Apair of explosions rocked the Lebanese capital of Beirut on Tuesday, leaving at least 78 dead and more than 4,000 injured, according to figures supplied by the country’s health minister. The cause of the blasts is yet to be determined, but Lebanese officials say it was accidental. Scenes of the damage were broadcast across the world, leading to an outpouring of grief, with several countries offering to assist Lebanon in its recovery efforts, including France, Iran, and the United States.
Abbas Ibrahim, Lebanon’s internal security chief, said the ferocity of the blasts was likely caused by the nearby presence of ammonium nitrate, which he said the government had confiscated from a ship in the city’s port several years ago.
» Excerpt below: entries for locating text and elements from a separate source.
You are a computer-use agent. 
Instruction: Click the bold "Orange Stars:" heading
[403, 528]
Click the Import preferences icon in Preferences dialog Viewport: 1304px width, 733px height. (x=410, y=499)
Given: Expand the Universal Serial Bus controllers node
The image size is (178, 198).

Witnesses said they saw a cloud of orange-colored smoke coming from the site of the explosion, an occurrence consistent with explosions involving nitrate. Ammonium nitrate is often used in bomb-making.
According to the country’s National News Agency, Prime Minister Hassan Diab has declared Wednesday a nationwide day of mourning.
Despite the assessments given by Lebanese officials, some right-wing media outlets indirectly put the blame on the Iran-backed militant group Hezbollah, repeating reports that it housed some of its explosive material in the city. Twitter was also initially abuzz with talk of the group’s indirect involvement. In a statement, Hezbollah did not confirm or deny accusations that it was involved. “We extend our condolences to the Lebanese people over this national tragedy,” the statement read.